It’s a spooky, surreal scene, dimly lit by a cluster of candles melting into the concrete floor and a few neon halos amid a crowd of brilliantly coloured bunting festooned through the rafters. While the tourists gawk, the shaman is making a desperate, emotional plea for a miracle, and because Western medicine has failed his relative’s health, he’s placing his faith in a small timber idol – the Maximon – whose origins can be traced to the core of pagan Mayan beliefs.
The presence of the Maximon in this modest family home in the village of Santiago Atitlan, beside Lake Atitlan in central Guatemala, is a great honour. After all, he is deemed the spiritual protector of Santiago Atitlan. But he isn’t an easy idol to comprehend. He is both divine and devilish, fiend and friend, a communicator to Ajaw, the supreme Mayan god, but also a trickster that may double cross whoever presents an offering. So some supplicants appeal for miracles, some hope to extract revenge on foes, some for riches, often at the expense of detested rivals. The stoic Maximon gives nothing away; maybe he’ll help, maybe not, though his elusiveness hasn’t diminished his popularity.

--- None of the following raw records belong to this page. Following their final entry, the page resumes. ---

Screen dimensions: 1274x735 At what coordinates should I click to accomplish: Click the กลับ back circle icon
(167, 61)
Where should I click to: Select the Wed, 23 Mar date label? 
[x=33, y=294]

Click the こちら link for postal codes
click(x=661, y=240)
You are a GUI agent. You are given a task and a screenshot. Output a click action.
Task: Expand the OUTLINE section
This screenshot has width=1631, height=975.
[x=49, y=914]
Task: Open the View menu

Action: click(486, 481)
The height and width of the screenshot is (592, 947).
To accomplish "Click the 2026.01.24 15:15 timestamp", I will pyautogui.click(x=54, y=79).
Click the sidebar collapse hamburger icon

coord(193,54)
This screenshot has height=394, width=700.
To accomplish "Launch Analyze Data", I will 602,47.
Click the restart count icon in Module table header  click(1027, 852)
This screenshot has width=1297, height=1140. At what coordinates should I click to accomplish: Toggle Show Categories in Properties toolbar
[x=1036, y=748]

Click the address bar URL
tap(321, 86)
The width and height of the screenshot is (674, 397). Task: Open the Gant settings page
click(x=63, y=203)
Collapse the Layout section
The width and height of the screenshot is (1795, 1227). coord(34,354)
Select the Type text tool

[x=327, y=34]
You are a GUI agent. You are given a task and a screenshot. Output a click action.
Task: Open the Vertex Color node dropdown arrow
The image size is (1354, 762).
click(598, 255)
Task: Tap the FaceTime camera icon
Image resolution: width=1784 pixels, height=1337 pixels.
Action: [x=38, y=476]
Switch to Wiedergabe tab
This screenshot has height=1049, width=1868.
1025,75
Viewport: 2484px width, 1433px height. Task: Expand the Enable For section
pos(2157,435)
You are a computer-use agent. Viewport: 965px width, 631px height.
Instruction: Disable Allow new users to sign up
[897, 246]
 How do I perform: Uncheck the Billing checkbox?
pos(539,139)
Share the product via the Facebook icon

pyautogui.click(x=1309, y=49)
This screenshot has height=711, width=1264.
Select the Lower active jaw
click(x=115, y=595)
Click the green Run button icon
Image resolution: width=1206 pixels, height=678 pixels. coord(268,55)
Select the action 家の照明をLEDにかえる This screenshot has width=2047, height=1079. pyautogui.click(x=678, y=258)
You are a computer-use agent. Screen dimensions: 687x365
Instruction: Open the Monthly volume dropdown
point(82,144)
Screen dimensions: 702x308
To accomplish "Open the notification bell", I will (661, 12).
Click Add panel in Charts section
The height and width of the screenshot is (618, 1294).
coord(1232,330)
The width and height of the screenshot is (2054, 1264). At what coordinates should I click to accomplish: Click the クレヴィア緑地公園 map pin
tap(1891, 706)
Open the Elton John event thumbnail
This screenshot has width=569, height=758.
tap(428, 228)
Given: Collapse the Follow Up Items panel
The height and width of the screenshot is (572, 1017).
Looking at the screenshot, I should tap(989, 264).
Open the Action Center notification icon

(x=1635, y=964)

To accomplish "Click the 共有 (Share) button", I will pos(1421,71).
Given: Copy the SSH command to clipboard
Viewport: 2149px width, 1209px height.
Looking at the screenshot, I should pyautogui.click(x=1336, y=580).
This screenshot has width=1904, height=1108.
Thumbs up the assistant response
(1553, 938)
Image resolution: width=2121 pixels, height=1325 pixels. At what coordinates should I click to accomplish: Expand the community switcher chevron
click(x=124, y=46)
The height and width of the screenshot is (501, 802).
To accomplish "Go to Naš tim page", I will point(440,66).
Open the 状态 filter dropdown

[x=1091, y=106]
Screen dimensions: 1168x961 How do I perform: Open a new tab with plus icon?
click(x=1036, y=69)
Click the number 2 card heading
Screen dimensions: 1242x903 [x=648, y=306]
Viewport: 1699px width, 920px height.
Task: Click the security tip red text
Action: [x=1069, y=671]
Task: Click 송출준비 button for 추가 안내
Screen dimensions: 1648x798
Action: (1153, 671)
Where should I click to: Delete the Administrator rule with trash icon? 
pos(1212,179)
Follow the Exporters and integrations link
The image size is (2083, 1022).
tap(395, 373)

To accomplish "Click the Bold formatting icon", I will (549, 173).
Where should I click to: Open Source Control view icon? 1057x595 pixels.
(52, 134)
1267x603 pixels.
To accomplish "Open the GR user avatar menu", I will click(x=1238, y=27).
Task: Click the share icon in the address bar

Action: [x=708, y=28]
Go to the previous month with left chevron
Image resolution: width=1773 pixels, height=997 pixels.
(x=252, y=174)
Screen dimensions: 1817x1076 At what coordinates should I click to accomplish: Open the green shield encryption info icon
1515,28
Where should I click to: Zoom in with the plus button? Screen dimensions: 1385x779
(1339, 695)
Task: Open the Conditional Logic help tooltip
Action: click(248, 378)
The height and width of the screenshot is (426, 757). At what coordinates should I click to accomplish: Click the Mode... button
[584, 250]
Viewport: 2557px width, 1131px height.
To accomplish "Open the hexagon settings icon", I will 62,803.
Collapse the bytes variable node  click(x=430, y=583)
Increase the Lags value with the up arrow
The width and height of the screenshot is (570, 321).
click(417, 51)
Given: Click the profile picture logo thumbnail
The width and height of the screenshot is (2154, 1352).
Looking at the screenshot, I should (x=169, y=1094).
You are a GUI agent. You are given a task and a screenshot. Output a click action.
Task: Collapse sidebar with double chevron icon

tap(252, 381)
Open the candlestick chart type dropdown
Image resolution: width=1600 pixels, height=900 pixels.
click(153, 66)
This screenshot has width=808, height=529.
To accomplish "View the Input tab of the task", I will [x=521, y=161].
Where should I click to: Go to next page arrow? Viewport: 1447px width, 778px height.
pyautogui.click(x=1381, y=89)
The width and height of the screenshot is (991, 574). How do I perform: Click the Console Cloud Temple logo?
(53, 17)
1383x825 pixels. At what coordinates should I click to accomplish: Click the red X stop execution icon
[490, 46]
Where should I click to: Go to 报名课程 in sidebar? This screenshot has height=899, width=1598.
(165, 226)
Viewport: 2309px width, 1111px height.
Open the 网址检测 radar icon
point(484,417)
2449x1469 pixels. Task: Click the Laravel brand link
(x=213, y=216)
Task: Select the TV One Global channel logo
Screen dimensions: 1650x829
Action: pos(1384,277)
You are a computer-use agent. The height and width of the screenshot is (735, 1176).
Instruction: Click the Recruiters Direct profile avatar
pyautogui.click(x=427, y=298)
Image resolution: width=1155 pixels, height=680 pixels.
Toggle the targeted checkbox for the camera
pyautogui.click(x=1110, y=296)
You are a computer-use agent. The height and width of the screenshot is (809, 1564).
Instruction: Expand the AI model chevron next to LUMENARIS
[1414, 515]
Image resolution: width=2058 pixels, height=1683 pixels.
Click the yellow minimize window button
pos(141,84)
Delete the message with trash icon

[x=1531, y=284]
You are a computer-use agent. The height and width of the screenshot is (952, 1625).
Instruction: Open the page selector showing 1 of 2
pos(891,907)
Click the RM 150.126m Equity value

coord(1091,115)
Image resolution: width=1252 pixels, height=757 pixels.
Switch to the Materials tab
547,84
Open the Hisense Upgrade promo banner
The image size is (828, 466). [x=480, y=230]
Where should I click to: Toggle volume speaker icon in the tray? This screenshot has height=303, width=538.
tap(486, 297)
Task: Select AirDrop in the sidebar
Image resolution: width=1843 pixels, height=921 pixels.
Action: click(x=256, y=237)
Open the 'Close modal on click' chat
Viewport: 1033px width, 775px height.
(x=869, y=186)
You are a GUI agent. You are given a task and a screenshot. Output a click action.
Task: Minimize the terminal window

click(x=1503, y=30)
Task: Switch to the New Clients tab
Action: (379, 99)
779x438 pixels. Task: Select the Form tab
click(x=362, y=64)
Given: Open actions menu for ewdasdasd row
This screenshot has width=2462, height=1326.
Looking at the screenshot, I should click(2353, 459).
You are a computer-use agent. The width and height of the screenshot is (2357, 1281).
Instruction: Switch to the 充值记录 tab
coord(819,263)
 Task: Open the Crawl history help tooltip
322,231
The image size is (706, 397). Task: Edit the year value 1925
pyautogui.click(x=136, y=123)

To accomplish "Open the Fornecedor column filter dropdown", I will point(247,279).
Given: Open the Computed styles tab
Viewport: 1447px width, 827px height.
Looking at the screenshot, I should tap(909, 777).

The Maximon now takes the image of a cowboy – big hat and cigar, leather boots, and many knotted silk ties (they represent wisdom) surrounding a carved timber face that has recently been upgraded. The original frail mask, said to be over 600 years old, is kept in a locked cupboard. The current idol is surrounded by offerings of rum, flowers and money.
It’s quite a spectacle, which will be maintained by this family until next Easter, when a ballot among the villagers will decide in which house the Maximon will reside for the following year. And despite deep mystery surrounding the Maximon legend, which changes with each person you speak to, visitors are always welcome – because tourists bring money. It’s a costly enterprise to host the Maximon, ensuring the idol is constantly guarded, plus lavish decorations and electricity (which isn’t cheap), so payments are made to compensate the host family. Up to 100 daily visitors each pay 50 quetzals (about $9) for the privilege of meeting the idol (it costs an extra 10 quetzal to take a photograph, which multiplies if you’re snap happy). True believers and shaman tend to visit at dawn and at sunset.
Maximon is not the only deity in the room. Wherever the idol appears in Santiago Atitlan, there is also a life-size figure of the sleeping Jesus nearby, a creepy wax-skinned corpse-like manikin in a coffin illuminated with strings of flashing party lights. There are more of this family’s Catholic icons in the room, also strewn with knotted ties, including a distraught Jesus with an iron rod impaled through his shoulder and an anxious Jesus having his heart pecked by a raven – bizarre and gruesome scenes that I can’t recall from the New Testament.
These are truce offerings that acknowledge the dominant Catholic faith in the region, which tolerates the ongoing idol worship but seethes that it can’t be defeated. Maximon has been a focus of pagan worship since the ancient Tzutuhiles tribe settled by the shores of Lake Atitlan, centuries before Franciscans brought Christianity to the region in the late 1500s.
And while Mayan shamanism is now practised by only 10 per cent of the population, most local Mayans haven’t entirely let go of the old ways. The town’s Catholic cathedral, built on the foundation of a Mayan temple, has a Maximon image carved in the giant wooden altarpiece that was finished in the 1980s. While it caused a giant stir, the carving has not been changed.
The Maximon idol is even brought to a building in the cathedral plaza during each Easter week as it awaits its next homestay. Most practising Catholics in Santiago Atitlan won’t denounce the Maximon idol or its influence. Indeed, many hedge their bets, coming to visit in disguise and pay their respect.
This strange co-existence of faiths can be observed throughout rural Guatemala. In a Catholic cemetery in Chichicastenango, shaman burn offerings in huge fire pits beside consecrated graves. Oh, and there’s an ice cream vendor pushing his cart around the cemetery, ringing his bell to alert the devout to his sweet treats.
Here, the trappings of faith are carried more lightly and less preciously than Westerners feel comfortable with, yet the tenor of belief has no less fervent intensity.